- **Supplied material**:
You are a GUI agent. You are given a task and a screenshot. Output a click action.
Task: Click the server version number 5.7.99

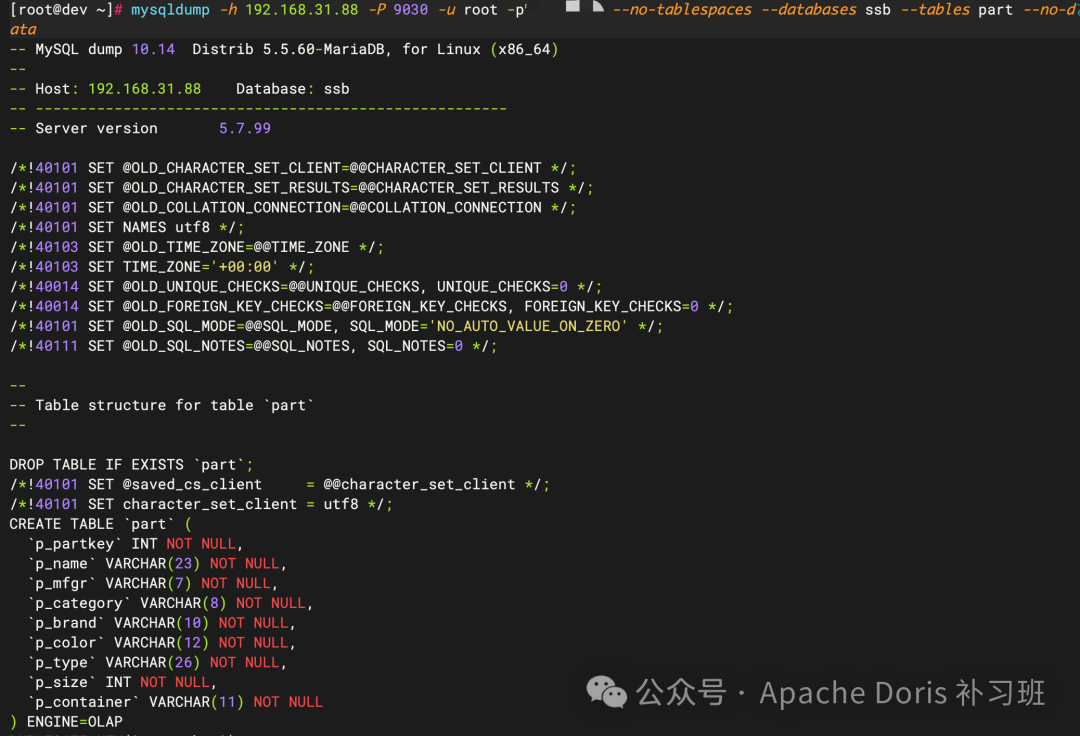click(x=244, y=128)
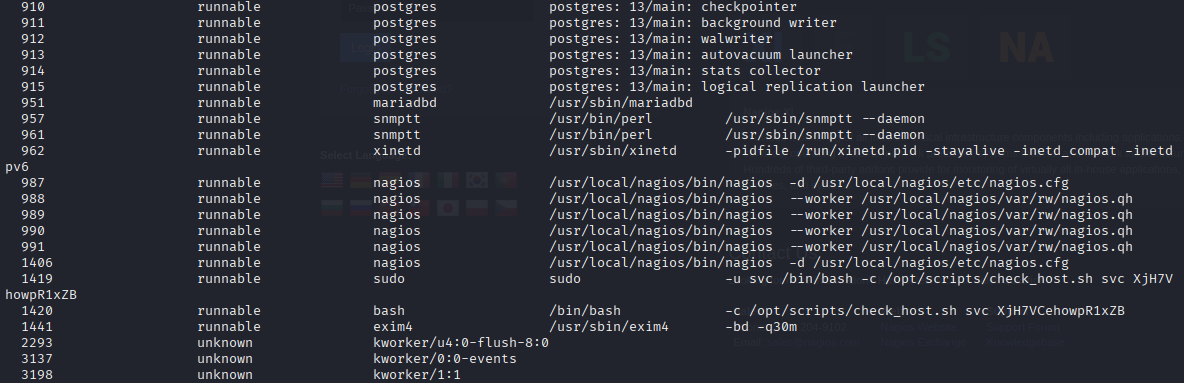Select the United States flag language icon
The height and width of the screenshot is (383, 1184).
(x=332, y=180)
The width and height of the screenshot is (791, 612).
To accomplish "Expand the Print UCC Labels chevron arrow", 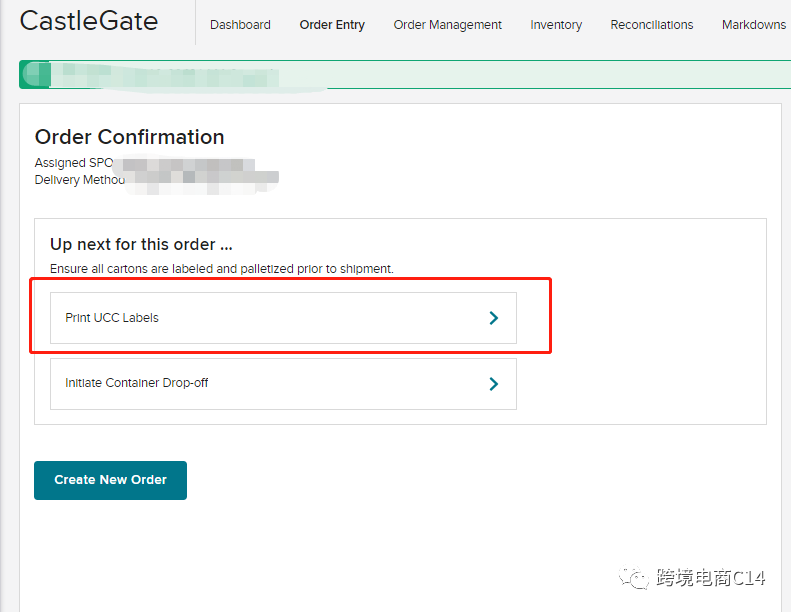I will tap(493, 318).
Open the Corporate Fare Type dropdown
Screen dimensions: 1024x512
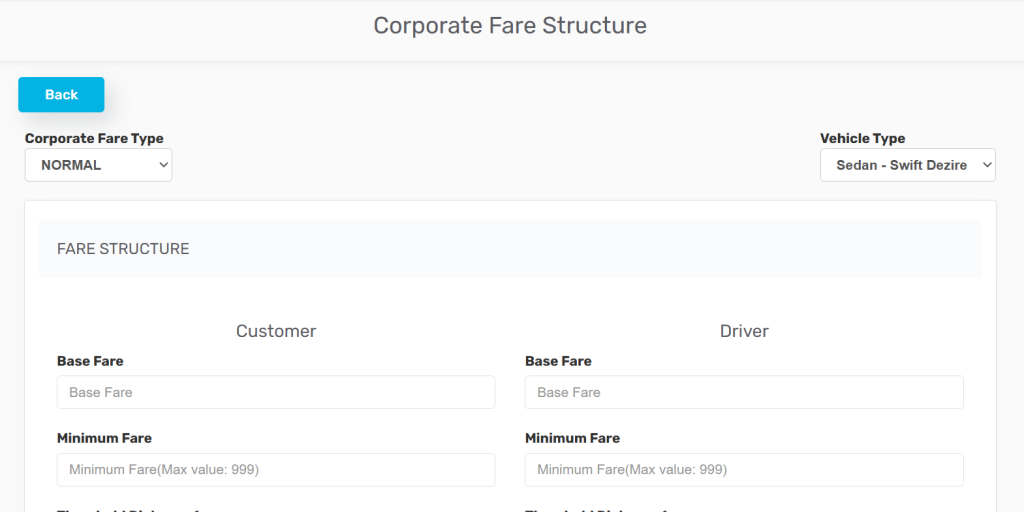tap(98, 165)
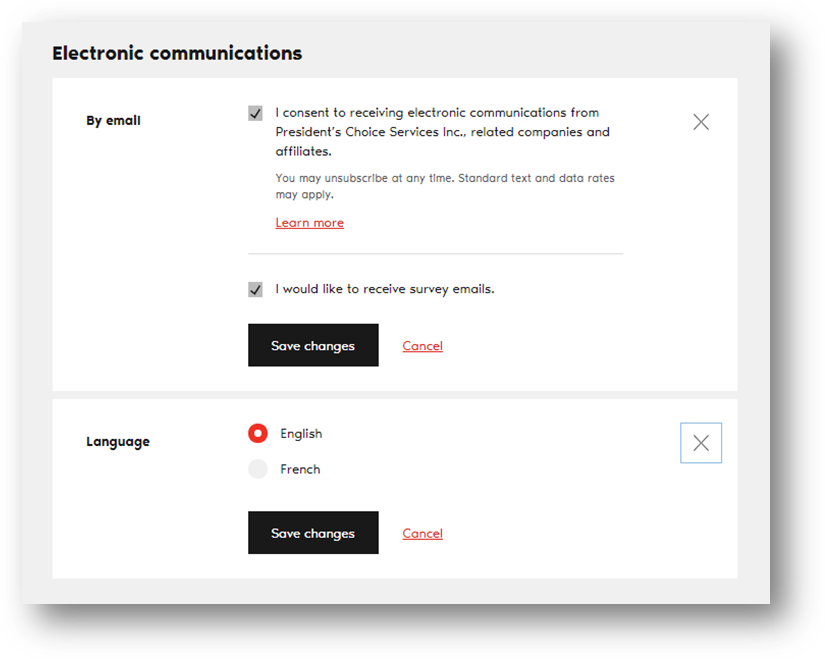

- **Directions**: Write out the material above word for word, from its first line up to and including the line with "(x=332, y=180)". Leave the pictures out.

- **Full output**:
You are a GUI agent. You are given a task and a screenshot. Output a click action.
Task: Click the server version number 5.7.99

click(x=244, y=128)
Select the United States flag language icon
The height and width of the screenshot is (383, 1184).
(x=332, y=180)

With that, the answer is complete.